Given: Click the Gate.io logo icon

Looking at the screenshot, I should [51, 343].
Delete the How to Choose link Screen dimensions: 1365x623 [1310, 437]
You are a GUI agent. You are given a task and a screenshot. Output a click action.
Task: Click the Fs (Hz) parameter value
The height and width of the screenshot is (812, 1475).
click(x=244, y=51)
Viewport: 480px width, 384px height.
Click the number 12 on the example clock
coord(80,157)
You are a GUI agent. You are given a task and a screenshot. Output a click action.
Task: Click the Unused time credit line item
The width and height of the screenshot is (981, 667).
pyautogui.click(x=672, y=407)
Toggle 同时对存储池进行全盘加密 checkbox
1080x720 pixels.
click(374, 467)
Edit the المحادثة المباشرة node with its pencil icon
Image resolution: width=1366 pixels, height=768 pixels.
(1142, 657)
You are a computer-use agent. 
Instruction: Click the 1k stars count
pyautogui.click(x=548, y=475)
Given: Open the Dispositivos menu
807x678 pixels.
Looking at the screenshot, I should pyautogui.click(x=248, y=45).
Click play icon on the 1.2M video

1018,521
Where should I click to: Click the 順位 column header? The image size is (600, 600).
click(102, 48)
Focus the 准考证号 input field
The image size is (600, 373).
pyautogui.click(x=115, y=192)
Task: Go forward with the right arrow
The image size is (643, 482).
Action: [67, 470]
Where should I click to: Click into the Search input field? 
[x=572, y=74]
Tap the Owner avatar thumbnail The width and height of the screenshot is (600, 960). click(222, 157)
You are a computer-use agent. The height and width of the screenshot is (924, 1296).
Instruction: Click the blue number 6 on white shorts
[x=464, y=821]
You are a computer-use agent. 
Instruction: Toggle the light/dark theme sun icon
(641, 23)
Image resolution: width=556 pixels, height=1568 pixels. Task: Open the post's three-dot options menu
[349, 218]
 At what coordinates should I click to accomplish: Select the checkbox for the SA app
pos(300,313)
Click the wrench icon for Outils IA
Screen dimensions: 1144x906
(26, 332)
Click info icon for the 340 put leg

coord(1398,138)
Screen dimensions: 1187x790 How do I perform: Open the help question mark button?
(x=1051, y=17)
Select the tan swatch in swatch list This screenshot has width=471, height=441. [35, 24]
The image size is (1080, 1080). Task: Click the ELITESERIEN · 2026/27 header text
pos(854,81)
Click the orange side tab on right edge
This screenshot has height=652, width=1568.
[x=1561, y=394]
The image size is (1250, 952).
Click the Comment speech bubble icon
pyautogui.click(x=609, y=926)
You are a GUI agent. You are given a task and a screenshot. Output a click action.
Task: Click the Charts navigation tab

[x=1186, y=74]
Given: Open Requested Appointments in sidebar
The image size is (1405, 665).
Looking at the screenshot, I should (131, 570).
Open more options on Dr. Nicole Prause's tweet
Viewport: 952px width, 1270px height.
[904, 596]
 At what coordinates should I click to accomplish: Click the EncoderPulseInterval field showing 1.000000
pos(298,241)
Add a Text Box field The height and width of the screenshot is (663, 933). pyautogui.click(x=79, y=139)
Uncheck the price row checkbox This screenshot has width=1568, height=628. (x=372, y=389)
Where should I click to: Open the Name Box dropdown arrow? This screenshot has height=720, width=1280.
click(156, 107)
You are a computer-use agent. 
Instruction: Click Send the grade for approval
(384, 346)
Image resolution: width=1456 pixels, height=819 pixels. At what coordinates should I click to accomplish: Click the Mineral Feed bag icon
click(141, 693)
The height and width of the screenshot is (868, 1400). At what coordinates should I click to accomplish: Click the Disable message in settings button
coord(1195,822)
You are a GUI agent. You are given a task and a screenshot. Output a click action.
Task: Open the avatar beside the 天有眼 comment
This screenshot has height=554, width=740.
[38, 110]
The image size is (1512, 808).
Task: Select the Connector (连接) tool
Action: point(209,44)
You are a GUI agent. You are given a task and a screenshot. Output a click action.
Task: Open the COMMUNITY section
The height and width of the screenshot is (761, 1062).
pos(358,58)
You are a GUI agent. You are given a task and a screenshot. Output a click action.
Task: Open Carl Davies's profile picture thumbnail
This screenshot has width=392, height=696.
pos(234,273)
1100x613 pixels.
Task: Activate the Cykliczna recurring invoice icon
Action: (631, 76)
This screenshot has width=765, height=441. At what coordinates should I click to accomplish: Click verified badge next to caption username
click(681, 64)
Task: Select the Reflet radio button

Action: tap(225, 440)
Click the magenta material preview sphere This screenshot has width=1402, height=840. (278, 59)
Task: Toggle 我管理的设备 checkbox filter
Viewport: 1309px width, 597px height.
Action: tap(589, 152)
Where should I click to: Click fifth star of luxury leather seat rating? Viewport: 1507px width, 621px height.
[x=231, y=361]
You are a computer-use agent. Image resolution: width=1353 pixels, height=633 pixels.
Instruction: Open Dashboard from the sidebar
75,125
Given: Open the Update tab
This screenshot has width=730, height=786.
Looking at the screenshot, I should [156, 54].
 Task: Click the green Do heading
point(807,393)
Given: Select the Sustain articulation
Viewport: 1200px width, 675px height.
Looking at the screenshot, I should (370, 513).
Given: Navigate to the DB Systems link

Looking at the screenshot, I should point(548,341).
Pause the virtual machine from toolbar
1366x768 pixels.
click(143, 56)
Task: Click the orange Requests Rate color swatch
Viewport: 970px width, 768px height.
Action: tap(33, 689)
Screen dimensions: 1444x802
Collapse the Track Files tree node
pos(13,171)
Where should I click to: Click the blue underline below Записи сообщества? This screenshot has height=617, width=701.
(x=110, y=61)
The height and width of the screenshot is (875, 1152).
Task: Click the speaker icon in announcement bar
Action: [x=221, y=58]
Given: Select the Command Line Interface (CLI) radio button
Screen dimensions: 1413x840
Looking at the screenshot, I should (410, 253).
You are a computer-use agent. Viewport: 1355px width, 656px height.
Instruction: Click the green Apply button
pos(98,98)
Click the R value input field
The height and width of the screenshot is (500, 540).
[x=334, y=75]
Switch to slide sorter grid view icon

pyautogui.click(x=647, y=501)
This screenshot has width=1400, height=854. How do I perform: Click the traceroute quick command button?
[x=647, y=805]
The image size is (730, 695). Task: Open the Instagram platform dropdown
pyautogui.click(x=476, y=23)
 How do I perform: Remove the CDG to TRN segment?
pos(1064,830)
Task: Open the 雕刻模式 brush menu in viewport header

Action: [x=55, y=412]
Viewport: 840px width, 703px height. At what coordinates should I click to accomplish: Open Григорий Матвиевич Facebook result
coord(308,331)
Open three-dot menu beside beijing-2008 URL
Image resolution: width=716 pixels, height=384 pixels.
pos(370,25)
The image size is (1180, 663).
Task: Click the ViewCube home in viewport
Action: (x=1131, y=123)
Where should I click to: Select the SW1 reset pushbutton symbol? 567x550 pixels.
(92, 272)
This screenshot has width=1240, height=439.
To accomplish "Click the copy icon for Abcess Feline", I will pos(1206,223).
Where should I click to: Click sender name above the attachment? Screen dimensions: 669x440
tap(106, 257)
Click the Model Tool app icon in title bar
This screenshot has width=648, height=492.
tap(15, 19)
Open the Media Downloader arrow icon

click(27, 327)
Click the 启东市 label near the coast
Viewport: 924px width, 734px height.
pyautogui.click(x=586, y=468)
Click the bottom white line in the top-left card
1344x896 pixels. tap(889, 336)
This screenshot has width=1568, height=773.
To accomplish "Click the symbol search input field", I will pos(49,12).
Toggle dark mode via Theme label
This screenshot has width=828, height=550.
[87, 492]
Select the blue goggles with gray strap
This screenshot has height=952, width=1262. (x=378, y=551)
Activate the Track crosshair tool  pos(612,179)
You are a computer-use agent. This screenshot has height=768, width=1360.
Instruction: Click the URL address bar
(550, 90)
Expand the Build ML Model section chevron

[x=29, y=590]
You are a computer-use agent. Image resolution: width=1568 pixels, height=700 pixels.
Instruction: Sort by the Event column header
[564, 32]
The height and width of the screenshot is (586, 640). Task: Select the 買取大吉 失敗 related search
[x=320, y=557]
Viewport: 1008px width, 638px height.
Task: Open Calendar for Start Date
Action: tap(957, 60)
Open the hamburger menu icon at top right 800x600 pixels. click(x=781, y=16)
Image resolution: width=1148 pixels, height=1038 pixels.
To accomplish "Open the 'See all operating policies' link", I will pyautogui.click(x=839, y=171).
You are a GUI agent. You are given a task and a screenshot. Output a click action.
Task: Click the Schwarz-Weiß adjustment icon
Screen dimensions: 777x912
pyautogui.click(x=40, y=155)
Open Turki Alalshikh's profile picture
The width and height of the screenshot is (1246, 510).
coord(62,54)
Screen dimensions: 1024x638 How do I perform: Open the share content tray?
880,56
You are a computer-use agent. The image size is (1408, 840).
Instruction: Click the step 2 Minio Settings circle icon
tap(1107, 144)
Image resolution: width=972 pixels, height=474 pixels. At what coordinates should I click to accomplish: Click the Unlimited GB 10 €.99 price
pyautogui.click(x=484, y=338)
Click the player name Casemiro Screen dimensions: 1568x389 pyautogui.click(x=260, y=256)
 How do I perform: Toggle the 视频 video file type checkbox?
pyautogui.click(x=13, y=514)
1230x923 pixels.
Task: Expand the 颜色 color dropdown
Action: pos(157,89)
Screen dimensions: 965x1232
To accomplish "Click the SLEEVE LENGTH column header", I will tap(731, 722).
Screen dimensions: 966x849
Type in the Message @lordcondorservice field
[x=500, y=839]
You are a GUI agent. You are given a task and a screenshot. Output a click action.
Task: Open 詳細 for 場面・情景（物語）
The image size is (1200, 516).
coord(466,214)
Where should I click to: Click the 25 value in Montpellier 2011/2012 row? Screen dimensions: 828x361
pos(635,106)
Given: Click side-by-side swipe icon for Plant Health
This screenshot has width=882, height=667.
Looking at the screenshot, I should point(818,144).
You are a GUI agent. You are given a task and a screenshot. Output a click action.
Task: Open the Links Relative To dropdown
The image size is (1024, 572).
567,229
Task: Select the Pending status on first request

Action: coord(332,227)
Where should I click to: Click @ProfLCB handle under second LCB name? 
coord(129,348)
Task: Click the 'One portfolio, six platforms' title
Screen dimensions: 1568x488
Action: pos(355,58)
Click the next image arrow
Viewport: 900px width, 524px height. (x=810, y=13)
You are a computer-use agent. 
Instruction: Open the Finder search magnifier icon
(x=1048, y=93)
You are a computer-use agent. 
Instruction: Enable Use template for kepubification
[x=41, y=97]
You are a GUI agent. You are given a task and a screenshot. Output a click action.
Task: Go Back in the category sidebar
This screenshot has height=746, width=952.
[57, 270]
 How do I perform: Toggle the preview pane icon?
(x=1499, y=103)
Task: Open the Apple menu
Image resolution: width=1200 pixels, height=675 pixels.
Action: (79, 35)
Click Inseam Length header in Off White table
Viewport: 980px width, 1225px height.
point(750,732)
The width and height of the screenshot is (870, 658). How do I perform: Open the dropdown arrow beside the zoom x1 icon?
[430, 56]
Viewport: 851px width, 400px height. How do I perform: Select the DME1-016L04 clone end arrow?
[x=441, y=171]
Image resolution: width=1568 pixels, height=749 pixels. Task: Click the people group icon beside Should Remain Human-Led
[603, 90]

THE PROBLEM:
Please write out, exactly as they appear above, only the lines in the stretch from the line with "Click the magenta" through the line with "Given: Select the Sustain articulation".

RESPONSE AREA:
Click the magenta material preview sphere This screenshot has width=1402, height=840. (278, 59)
Task: Toggle 我管理的设备 checkbox filter
Viewport: 1309px width, 597px height.
Action: tap(589, 152)
Where should I click to: Click fifth star of luxury leather seat rating? Viewport: 1507px width, 621px height.
[x=231, y=361]
You are a computer-use agent. Image resolution: width=1353 pixels, height=633 pixels.
Instruction: Open Dashboard from the sidebar
75,125
Given: Open the Update tab
This screenshot has width=730, height=786.
Looking at the screenshot, I should [156, 54].
 Task: Click the green Do heading
point(807,393)
Given: Select the Sustain articulation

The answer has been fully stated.